The Nuclear Regulatory Commission has not received applications for any U.S. reprocessing facility and does not expect to for quite some time, according to spokesman Scott Burnell.
Regarding a new plant’s multi-billion dollar price tag, the industry says nuclear plants are less expensive to operate than coal plants, even if they cost more to build. In addition, proponents say it’s no coincidence that 80 percent of France’s electricity is generated by nuclear power and that the country boasts the lowest carbon dioxide emissions per capita of any industrialized nation.
“We don’t believe that nuclear energy is the answer, but as you look at needs for clean energy and the need to protect the environment, there isn’t a solution without nuclear,” Adams said.
Environmentalists argue that building new electric-generating facilities, nuclear, coal or any other type, is not the answer. Rather, Americans should first take a step back and consider how to conserve and use energy more efficiently. Some utilities in the Southeast have begun to include energy efficiency and conservation efforts as part of their nuclear plant proposals, a move that Clements says marks progress, even if the proposals are weak.

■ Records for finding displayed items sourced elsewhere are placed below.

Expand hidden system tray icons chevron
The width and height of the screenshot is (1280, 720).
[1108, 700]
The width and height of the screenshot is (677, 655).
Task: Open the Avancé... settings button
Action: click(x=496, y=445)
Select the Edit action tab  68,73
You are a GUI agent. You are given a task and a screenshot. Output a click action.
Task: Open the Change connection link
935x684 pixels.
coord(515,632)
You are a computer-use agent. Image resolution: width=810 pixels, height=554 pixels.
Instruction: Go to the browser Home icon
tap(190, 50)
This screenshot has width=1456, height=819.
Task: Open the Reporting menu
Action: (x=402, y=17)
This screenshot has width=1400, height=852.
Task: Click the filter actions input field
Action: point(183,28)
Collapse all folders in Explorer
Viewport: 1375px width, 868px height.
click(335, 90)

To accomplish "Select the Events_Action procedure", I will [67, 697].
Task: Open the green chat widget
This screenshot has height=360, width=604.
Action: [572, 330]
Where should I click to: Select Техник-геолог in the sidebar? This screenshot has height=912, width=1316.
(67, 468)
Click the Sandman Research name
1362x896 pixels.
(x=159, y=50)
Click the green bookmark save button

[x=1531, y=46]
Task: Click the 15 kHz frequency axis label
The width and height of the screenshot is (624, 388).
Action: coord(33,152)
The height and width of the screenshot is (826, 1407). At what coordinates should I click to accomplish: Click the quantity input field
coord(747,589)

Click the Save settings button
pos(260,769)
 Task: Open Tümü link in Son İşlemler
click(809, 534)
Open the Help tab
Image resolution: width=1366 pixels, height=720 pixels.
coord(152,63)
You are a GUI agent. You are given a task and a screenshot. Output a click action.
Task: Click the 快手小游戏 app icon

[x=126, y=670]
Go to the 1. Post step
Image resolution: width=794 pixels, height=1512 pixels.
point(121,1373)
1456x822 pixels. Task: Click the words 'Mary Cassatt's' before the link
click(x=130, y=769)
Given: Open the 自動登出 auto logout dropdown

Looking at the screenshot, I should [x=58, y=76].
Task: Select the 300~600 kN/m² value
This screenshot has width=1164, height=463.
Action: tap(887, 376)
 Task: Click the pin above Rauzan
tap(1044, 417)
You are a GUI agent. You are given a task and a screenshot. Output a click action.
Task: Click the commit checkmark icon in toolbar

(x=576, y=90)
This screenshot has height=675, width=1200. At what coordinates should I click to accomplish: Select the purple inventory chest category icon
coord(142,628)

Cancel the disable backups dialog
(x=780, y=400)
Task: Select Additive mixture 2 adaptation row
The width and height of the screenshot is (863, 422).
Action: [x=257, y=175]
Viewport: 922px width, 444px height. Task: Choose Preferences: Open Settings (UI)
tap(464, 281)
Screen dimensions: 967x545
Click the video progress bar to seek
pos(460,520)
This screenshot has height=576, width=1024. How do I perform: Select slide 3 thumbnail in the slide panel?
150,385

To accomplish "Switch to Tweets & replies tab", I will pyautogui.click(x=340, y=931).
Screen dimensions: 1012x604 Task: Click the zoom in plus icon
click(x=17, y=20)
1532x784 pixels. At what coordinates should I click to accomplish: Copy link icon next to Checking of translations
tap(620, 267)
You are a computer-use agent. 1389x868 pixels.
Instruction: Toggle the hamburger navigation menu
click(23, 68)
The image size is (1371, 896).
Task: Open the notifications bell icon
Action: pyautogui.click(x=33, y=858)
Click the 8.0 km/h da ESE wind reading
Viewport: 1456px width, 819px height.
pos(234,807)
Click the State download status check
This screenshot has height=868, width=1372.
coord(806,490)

However, one big question remains. “If nuclear power is the right path to go down, why can’t it pay for itself?” Clements said. “Nuclear power is going to be dependent on subsidies and handouts and we still get nuclear waste and the threat of accident in return.”
But for some, such as Sen. Bob Bennett , R-Utah, nuclear is still the best alternative: “Solar, wind and other favorite renewables will never produce electricity on the scale that nuclear power can.”